Dense texture, moist crumbs and a hypnotic fragrance of oranges effusing out of it with every single bite, and so buttery that easily melts in your mouth. That’s the goodness of these yogurt cakes. Yogurt cakes are usually known for super soft moist texture, they add extra moisture to the cakes and when react with acidic ingredient like chocolate or lemon or oranges, they also acts as a leavening agent. Thus making the cakes light and airy.
French yogurt cakes or better known as gateaux de mamie “Grandma’s cake” are perhaps the most simple yogurt cakes that exists, and interestingly not only those petite jars of French yogurt are used in the cake, those jars also acts as a unit of measuring other ingredients of the cake. Like two jars of sugar, three jars of flour, one jar each of yogurt and oil and so on.
These orange yogurt mini bundts are great accompaniments as evening tea time cakes or dress them up with little orange glaze, or sour cream frosting to serve them as an individual desserts.
But let me ask you one thing ?
Have you ever tried a cake with rabdi topping ❓❓❓❓
Yes, you hear me right. Rabdi are quintessential part of any Indian sweet platter for festive occasions, and they are also great as cake toppings.
Some fusions are just scripted in heaven and it will make you fall in ❤️ with them.
Still in doubt? Then do try it at least once, am sure you will not look back again.
What could be more heavenly and delish than a piece of traditional French yogurt cake infused with orange zest, orange juice, and orange oil baked to perfection with super moist crumbs, soft melt in mouth texture and heady orange flavour, soaked in orange syrup and then served with orange cream or better known in India as basundi or rabdi with oranges.
- All purpose flour : 1 1/2 cup
- Baking Powder : 1 tsp
- Salt : 1/4 tsp
- Baking soda : a pinch
- Brown Sugar : 3/4 cup granulated
- Yogurt : 1/2 cup + plain and thick set no whey or liquid
- Eggs : 2
- Butter: 1/2 cup approx 100 gm softened
- Orange juice freshly squeezed : 3 tbsp
- Orange zest : 1 tbsp +
- Orange oil optional : 1 tsp
- One cup water
- Juice of one orange
- 1/4 cup granulated sugar
- Sift the flour twice or thrice with salt, baking powder and soda..

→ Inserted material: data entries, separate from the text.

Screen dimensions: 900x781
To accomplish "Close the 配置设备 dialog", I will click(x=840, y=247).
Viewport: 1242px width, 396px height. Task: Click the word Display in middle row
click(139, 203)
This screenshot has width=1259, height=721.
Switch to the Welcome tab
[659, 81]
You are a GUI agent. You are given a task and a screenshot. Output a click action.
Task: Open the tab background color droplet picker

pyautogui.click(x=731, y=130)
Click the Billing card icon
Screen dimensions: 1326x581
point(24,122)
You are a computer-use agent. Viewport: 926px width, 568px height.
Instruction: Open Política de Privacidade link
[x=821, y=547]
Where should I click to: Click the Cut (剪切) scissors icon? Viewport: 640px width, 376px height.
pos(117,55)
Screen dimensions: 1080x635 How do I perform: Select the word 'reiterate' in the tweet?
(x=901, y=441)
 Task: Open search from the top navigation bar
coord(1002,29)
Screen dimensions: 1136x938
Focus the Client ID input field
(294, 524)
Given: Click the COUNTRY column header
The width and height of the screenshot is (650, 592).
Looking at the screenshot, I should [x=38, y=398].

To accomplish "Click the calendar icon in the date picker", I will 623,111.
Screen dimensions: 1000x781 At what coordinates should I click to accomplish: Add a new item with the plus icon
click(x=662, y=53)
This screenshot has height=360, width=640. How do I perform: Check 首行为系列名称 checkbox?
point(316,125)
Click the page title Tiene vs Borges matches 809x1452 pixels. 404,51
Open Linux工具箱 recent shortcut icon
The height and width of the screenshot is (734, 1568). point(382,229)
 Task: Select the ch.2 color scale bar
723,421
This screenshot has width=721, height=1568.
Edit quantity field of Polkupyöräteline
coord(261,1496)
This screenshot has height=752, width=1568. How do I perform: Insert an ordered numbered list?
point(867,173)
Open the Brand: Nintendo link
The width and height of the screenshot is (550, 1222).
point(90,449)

- In a deep bowl, cream the butter, sugar and orange zest till light and pale.
- Whisk in the eggs one at a time. Blend well after each addition.
- Do not beat the eggs for long, else it will disintegrate.
- Stir in the orange juice, orange oil.
- Start adding the flour mix in small batches alternating with yogurt.
- Blend well after each addition.
- Start with flour mix and end with yogurt.
- The batter should be smooth without any lumps, satiny shine and flows smoothly into ribbon folds.
- That indicates that cake batter is ready.
- Grease a mini bundt pan very well.
- Pour in or you can use piping bags too, the batter. Level it up
- Bake in a preheated oven at 170 C for 20 minute +/- till the center comes out clean.
- Leave in the cake in the pan for 5 minute, before turning them over onto cooling racks.
- In a pan, bring to boil everything and wait till the sugar dissolves completely.
- If you want more sweetener, then add more sugar.
- Prepare a light almost watery syrup.
- Poke holes all over the cake with cake tester.
- Pour the hot syrup over it and let it stand for 10 minute.
- More than that the cake will turn soggy.
- Serve the French yogurt orange cake with orange glaze or with Indian rabdi/ thickened orange cream.